Where’s The Angel On My Shoulder?

It’s impossible for me to put these thoughts into words, as I haven’t even come close to discovering what they truly are.

I feel like I’ve lost a part of myself. In the endless pit of my mind, I’m lost. I don’t know where to go. I’m alone.

Sometimes I imagine myself in a cage just throwing my body at the bars, trying to get out. But I never do. My own soul won’t let me.

I have such amazing days, then they all go black, and a darkness settles in. I can’t find the switch, and I’m slipping.

Everyone says they know what I’m dealing with, and that they’ve dealt with “similar” problems before. But that’s it right there! You haven’t! You don’t know what I’m feeling, because I can’t pronounce them properly. You don’t get that every time I see a knife I want to shove it into my skin. You don’t know that when I drive, and come to a red light, I just want to drive directly in the intersection and hope that someone hits me. You don’t know how badly I want to turn off the lights.

But I would never do those things. I would never harm myself. But the ideations of doing so are driving me mad. The voice told me to do it. I should do it.

He’s not mean or cruel, he’s just confused. So he’s giving me bad directions to where I should be.

He tells me not to eat. But then I see food, and he tells me to eat it all.
He tells me not to be happy. As soon as I feel the need to smile, he tells me to be the happiest that I’ve ever been.

Every day.

He tells me to look in the mirror and hate myself, but then tells me I look pretty. And when I turn away, he calls me fat.
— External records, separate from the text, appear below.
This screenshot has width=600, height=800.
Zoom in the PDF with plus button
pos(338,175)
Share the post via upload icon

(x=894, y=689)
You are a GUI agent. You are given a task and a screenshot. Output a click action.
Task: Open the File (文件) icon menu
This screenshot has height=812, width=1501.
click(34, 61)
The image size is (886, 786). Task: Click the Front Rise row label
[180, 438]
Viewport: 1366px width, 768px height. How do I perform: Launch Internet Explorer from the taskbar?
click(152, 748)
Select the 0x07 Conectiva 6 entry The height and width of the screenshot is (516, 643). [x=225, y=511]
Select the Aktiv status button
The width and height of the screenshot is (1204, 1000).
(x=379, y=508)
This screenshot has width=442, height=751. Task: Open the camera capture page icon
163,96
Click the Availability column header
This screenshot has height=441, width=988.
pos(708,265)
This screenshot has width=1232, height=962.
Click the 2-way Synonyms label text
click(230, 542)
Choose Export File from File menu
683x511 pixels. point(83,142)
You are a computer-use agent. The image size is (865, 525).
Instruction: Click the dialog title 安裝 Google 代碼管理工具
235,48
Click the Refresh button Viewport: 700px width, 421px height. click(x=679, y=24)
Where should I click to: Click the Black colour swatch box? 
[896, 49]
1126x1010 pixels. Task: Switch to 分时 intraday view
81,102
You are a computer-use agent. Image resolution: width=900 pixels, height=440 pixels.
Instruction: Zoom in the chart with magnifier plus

I had an attack. I couldn’t breathe, and my heart was in a panic. He was squeezing my insides.

I don’t want him in my head anymore. I’m so tired. I’m scared that it’s just going to get worse. I’m afraid of what he’s going to say next.

He says it’s going to be okay, but then whispers to me, “lie”.

I want to rip out every strand of hair, in hopes that I rip him out too. I can’t take this anymore.

I’ve reached out for help, but no one actually helps. They just tell me “don’t worry, it will get better”.

But what if it doesn’t? What if he only prefers to take the elevator, and has every button pressed. I’ll be here forever. Opening myself to the wrong doors.

I live with a demon. I’m not ashamed. I don’t want to keep him anymore.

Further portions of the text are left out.